Esta mañana, en clase, se ha hablado de la libertad. Lo que hoy entendemos por este concepto es lo que la Edad Moderna nos ha legado. En Grecia, la condición de hombre libre se entendía por oposición a la de esclavo. ¿Qué puedo decir sobre la libertad? Hay pocas palabras que me digan menos. Le han dado tantas definiciones que ya no sé cuál creer. Creo que era Nietzsche quien definía la libertad como no tener que mentir; si me ciño a este posible significado, la libertad cae muy cerca de mi vida diaria y tiene relación con las personas a quienes temo. Ser sincero no supone un problema hasta que, cierto día, imprevisiblemente, una mentira sale de nuestras bocas y la creemos tan insignificante que no vemos la necesidad de corregirla. Con el tiempo, puede que esa mentira dé lugar a otras personas o que una nueva mentira corpulenta y grasa nazca sin que le concedamos la menor importancia; ya nos habremos acostumbrado, así, a esa forma de solucionar los problemas tan efectiva en que consiste tapar la verdad.
Ser sincero, pues, se impone como condición para ser libre. También diría que se impone como condición de bondad. Eso de los peccata minuta es una concesión a la mentira muy poco apañada: o se es siempre sincero o uno asume que es un miserable y que, al final y al cabo, acabará en el mismo hoyo en que acaben personas más honradas.

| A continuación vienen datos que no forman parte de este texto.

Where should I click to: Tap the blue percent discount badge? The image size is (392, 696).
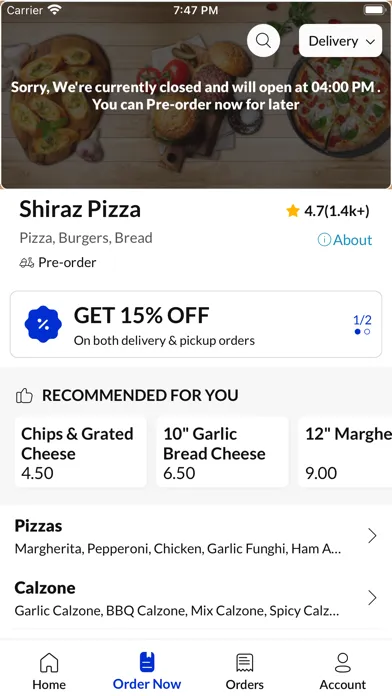tap(43, 324)
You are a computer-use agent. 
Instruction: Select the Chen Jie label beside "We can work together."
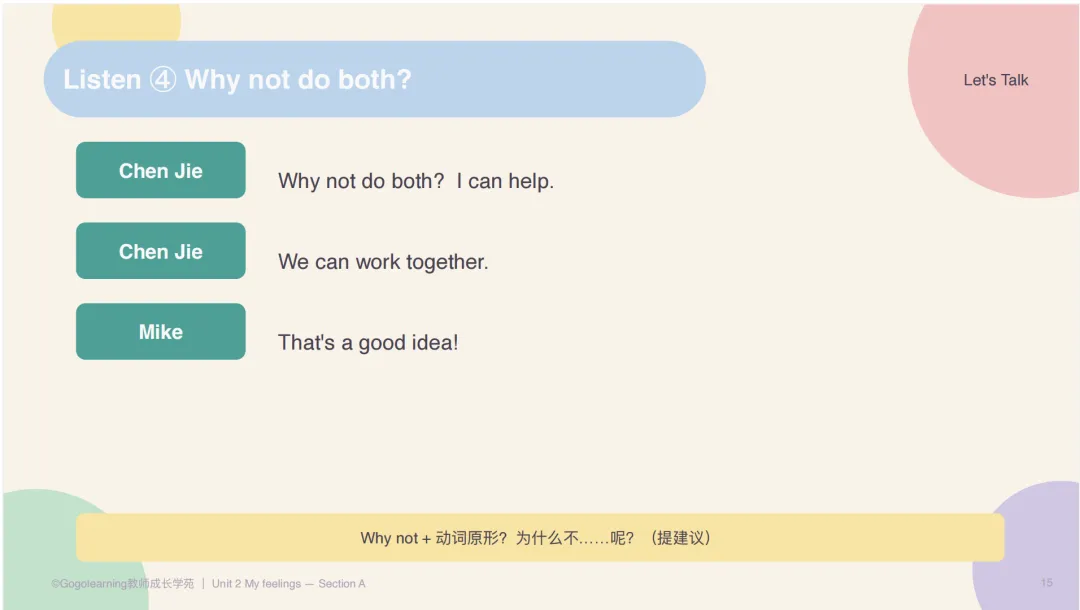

Dijo Sartre que el hombre es lo que hace con lo que hicieron de él. Eso es precioso. Yo soy mi libertad, ya que mi libertad es lo que hago con lo que han hecho de mí. Ahora bien: lo que estoy diciendo es muy poco exacto. Si los demás han reducido mi libertad diciéndome todo aquello que no puedo hacer, mi libertad será del tamaño de una caja de cerillas. Quizá la creo enorme, pero, comparándola con tal de otros seres humanes, veré cuán limitada es. Hay una grave diferencia entre lo que siento que es mi libertad y lo que, de hecho, es mi libertad. Observar la vida de los demás me sirve para intuir qué puede el ser humano. Si autores como Simone de Beauvoir o Josep Pla usaron su libertad para dar a grandes construcciones, tengo la indescriptible esperanza de que podré hacer algo semejante. Sí, de pequeño, tenía la ilusión de ser un genio; la ilusión, a diferencia de la esperanza, no se funda más que en nuestra capacidad imaginativa. La esperanza es la certeza —quizá estúpida, quizá muy sabia— de que algo bueno está por llegar. Ahora que he visto con un poco más de calma cómo funciona el mundo, no me veo capaz de igualar a Simone de Beauvoir o Josep Pla. Ni siquiera me vería capaz de ordenarles el cuarto. Sin embargo, mantengo y quiero acrecentar esa fe en que lo mejor está por llegar, en que solo nos acercaremos a la excelencia si nos esforzamos por alcanzarla.